We went for a very jolly trip in the launch yesterday afternoon, starting at 2.30 and getting back at 6.30. We went up the canal and through one big lake then up another bit of canal and halfway across another big lake but that was full of weeds which got twisted round the propellor so we had to stop. We have got oars for the boat when the water is too weedy to steam but it is very hard work and wants strong men. We got nearly as far as Chilan, our nearest town, but we had to turn back as it was getting late and of course it is dark soon after six.
There are man-eating crocodiles in the swampy parts. We have not seen one yet but a man had his hand bitten off yesterday by one at Madampe which is only two miles away. George called me down this morning to see a young crocodile that some boys had caught, such a beastly looking thing, 3 or 4 feet long. They had its mouth propped open with a bit of wood to prevent its snapping. It pretended to be half dead, but Mr Van Boot says they are awfully artful and do it on purpose to put you off your guard. They had a piece of rope tied round its neck and they put it in the canal and let it swim about. If one of them had gone in the water, it would have made for them at once.
The mills are closed this week, they won’t be open till next Monday. The Bhuddists have a big festival at the beginning of the week. It is their New Year, so none of them would come to work, and of course the Roman Catholics would not come at the end of the week so they think it better to close altogether. The people here are all either Bhuddists or Roman Catholics, hardly any Protestants.

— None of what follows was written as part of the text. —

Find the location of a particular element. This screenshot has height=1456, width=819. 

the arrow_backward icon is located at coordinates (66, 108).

George and I have decided not to go away for Easter but to wait and go later on. For one thing it will either be very hot or very wet in Colombo and in either case we should not be able to do much and also staying at an hotel of course is fairly expensive, and although the Orient Co. paid for our actual moving, still there were a good many things we did for ourselves. So with one thing and another there are sone fairly big bills to pay off this month. It will be much nicer to go presently and have a ‘bust’ with a clear conscience. I don’t think it would do either of us much good to go to Colombo now as it is dreadfully hot there and the bedrooms at the G. O. H. would be quite unbearable. Here we always get a breeze however hot it is and when the monsoon bursts the wind will be S.W. and will blow straight from the sea which is only a few miles away.

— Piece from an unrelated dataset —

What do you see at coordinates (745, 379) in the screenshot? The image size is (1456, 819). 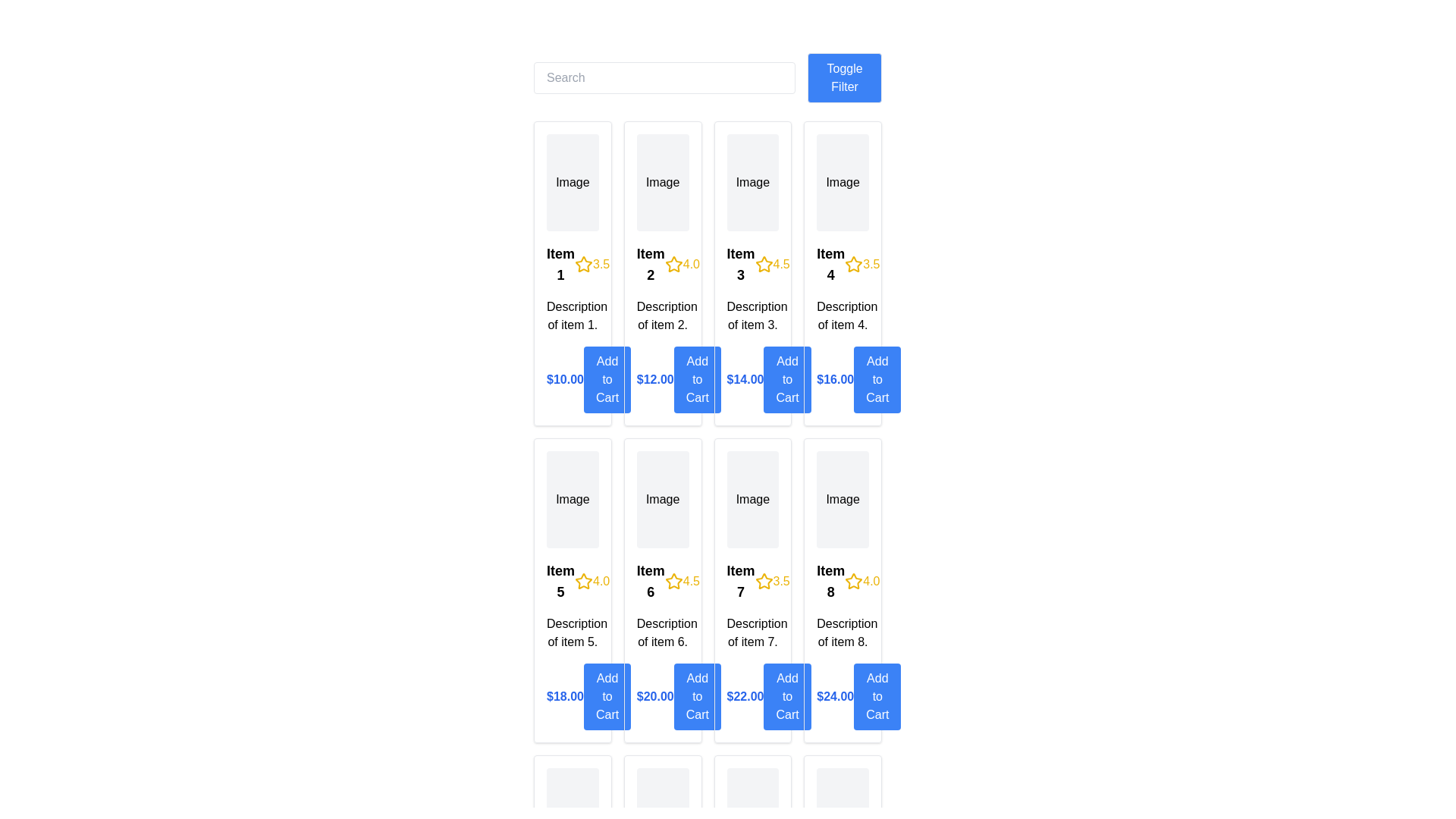 I see `the static text label displaying the monetary price of the product located above the blue 'Add to Cart' button in the third item card from the left` at bounding box center [745, 379].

George will be able to take things easy this week, although I think he wants to do something to the engine. Still he will have plenty of time to lazy about and the rest will do him good as his work is very worrying and he is beginning to get a bit done up with the heat. He has been taking Eno pretty regularly and I am also making him take quinine. I took some this morning as I had a headache. I think I was in the sun too much yesterday although the awning to the boat is very thick and I had my sunshade up as well. The sun is pretty well exactly overhead now at noon and between about 8am and 5pm it is dangerous to be out in it without a thick head covering.
I shan’t be able to get any butterflies until I go to Colombo as I want to get the ‘Killing Bottle’ myself. I don’t like to risk sending for it by post as they are sure to send something wrong.
It will be very horrid having Good Friday and Easter Sunday with no church. I have not heard yet that they are going to have any service. I wish they would but am afraid it is impossible.
Oh, how you would hate the ants and other insects, they are everywhere. I have to wrap the Pomade in wax paper and then it doesn’t keep them out entirely. They would soon eat it all up if they got the chance. I don’t mind them so long as they don’t bite, but there is a very tiny sort that give you nips that quite make you jump. I am a martyr to heat bumps now. They come up all over my hands and arms almost as bad as mosquito bites. I think perhaps it is the iron in the water, and when we get some rain it will be better.
Breakfast is ready and George is rampagious* so I must be off.
Lots of love and kisses to everybody
Your very affectionate daughter
I signed myself Mabel Gibson in two letters the other day. It is very difficult to get out of it.
*Violent and boisterous; unruly. From rampage. Originally Scottish. (Who knew. Not me.)